(To-do item):
Write out the records word for word, starting with their first line and ending with the line that contains "Task: Click on".

-------- Data for the task --------

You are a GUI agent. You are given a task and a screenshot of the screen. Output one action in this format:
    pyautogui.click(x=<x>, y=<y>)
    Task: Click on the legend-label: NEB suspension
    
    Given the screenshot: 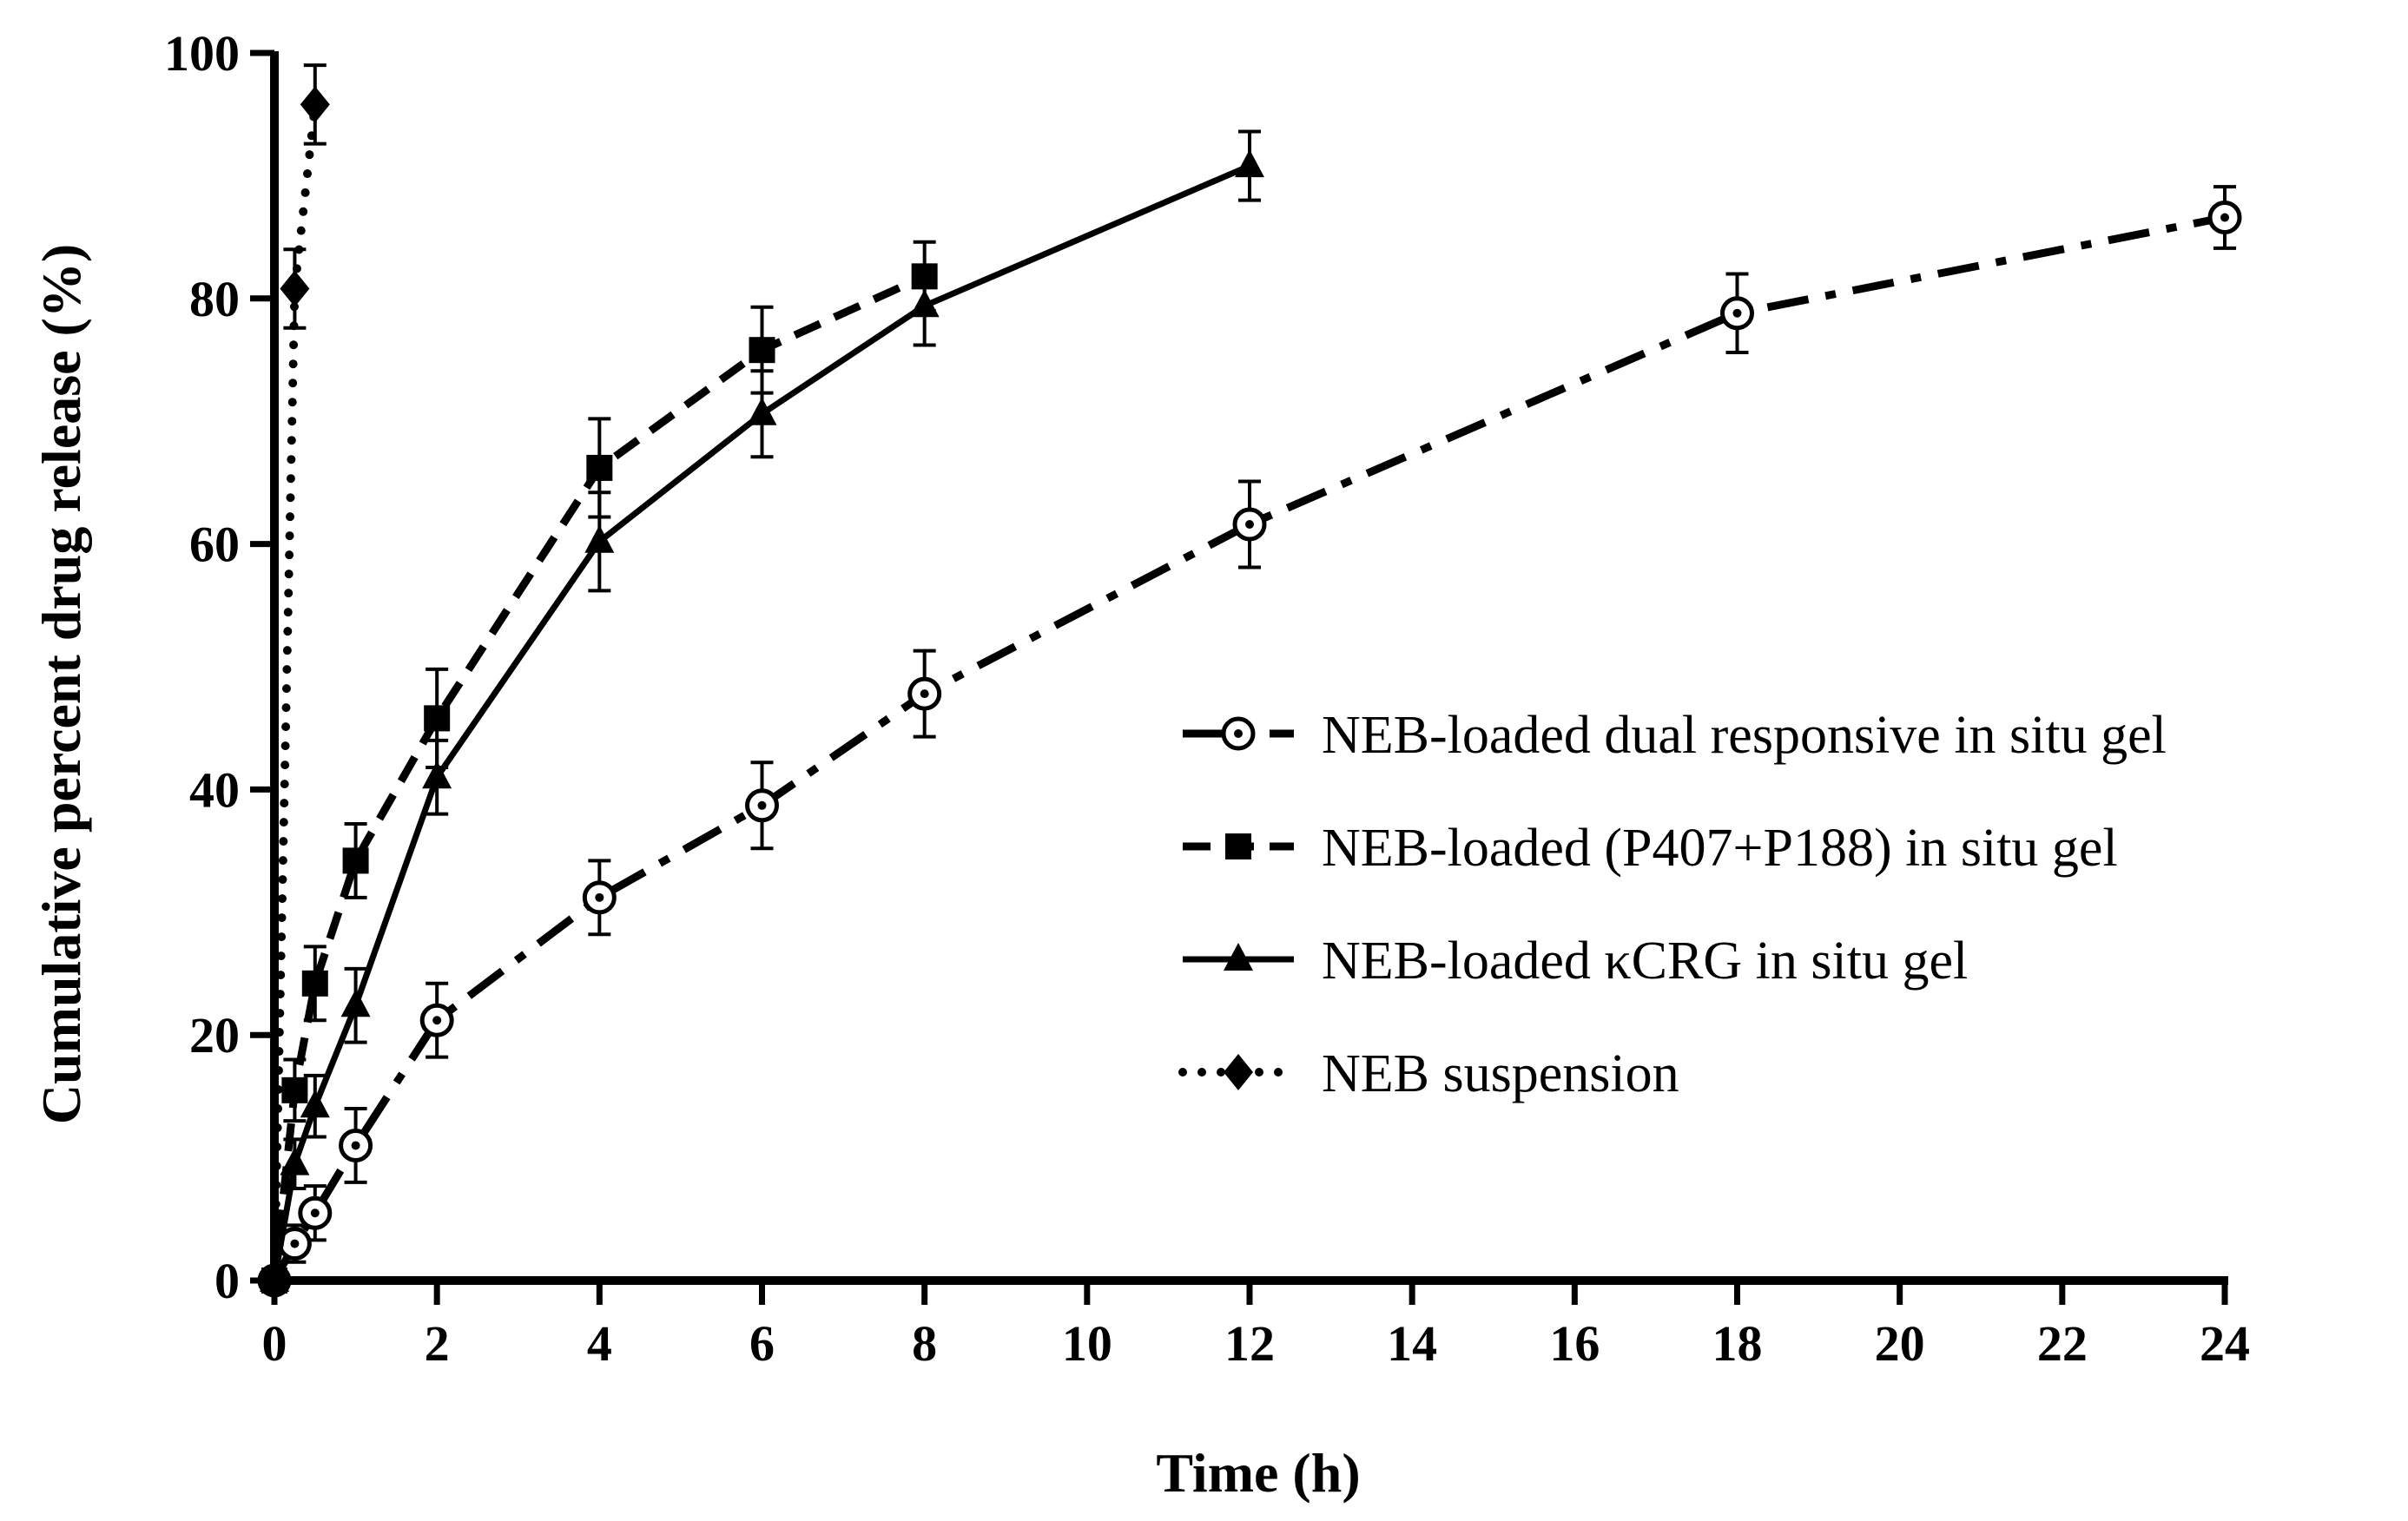 What is the action you would take?
    pyautogui.click(x=1500, y=1074)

--------

(Written response):
You are a GUI agent. You are given a task and a screenshot of the screen. Output one action in this format:
    pyautogui.click(x=<x>, y=<y>)
    Task: Click on the legend-label: NEB suspension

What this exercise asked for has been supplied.